Forty years have passed, yet the SLA continues to inspire heated comments and controversies. The latest flare-up is currently in progress. At the University of Illinois at Urbana-Champaign, James Kilgore—a convicted former SLA member—did not have his adjunct contract renewed for Fall 2014. Many claim this is because his association with the SLA came to light in a local newspaper article earlier this year. Never mind the fact that when he was first hired, Kilgore told administrators of his past, which included involvement in a bank robbery in which a woman was shot and killed.
But media attention can be a powerful thing—it can take on a life of its own, like a wildfire. Were administrators content to keep Kilgore on the faculty as long as news of his past stayed contained within the academic community? Now that word reached a wider audience, did they feel the need to cave to public pressure?
This is not the first example of the SLA and other similar groups rising up from the past. In 2008, former Weather Underground member Bill Ayers was surprised to find himself as the star of an anti-Obama campaign ad. He had once been in the same room as Obama, which of course certainly made Obama suddenly “terrorist friendly,” right? Ayers also was denied emeriti status upon retirement from the University of Illinois, which many claim was a punishment for his past political actions.
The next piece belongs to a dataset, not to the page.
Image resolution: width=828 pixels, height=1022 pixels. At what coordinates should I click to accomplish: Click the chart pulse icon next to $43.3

And those of us in Minnesota remember the spotlight that surrounded Sara Jane Olson’s arrest in 1999 and the continued media attention that came during her trial, conviction, prison sentence and parole.
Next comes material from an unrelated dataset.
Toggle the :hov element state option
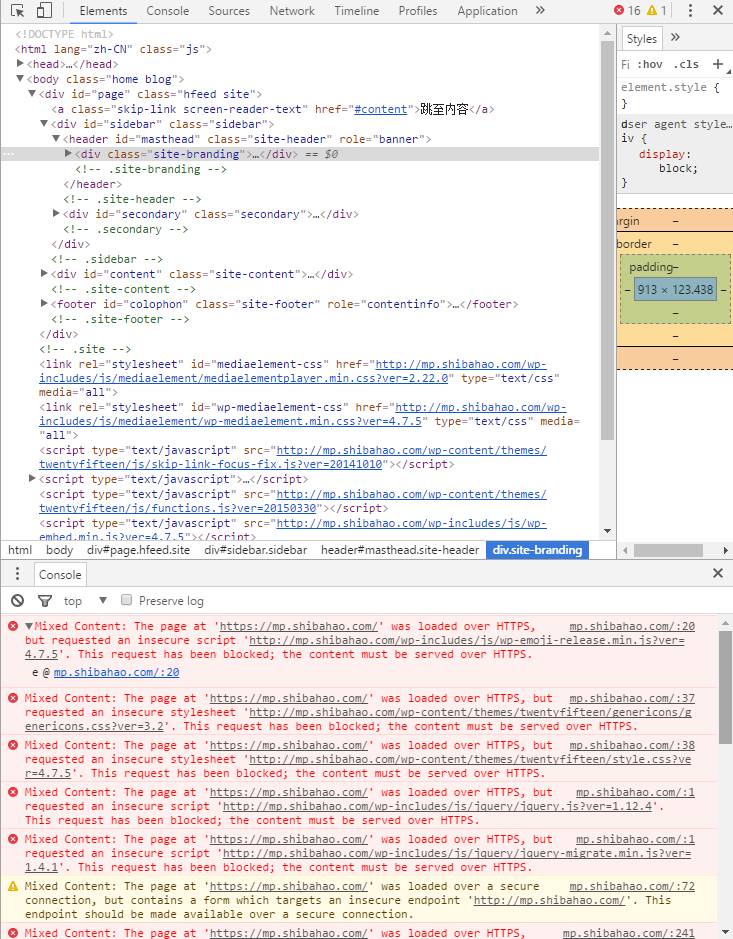733x939 pixels. (x=650, y=64)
What’s most interesting is reading comments from the public about these stories. As of this writing, there are 88 comments to the Inside Higher Ed story on the Kilgore situation. It’s as if the SLA had been active just yesterday, not 40 years ago. The arguments in the comments section are heated; it’s very clear on where some people stand on the story. It becomes a larger story about crime, responsibility, redemption, rehabilitation and paying your dues.
Why do you think the SLA and Weather Underground continue to attract such attention?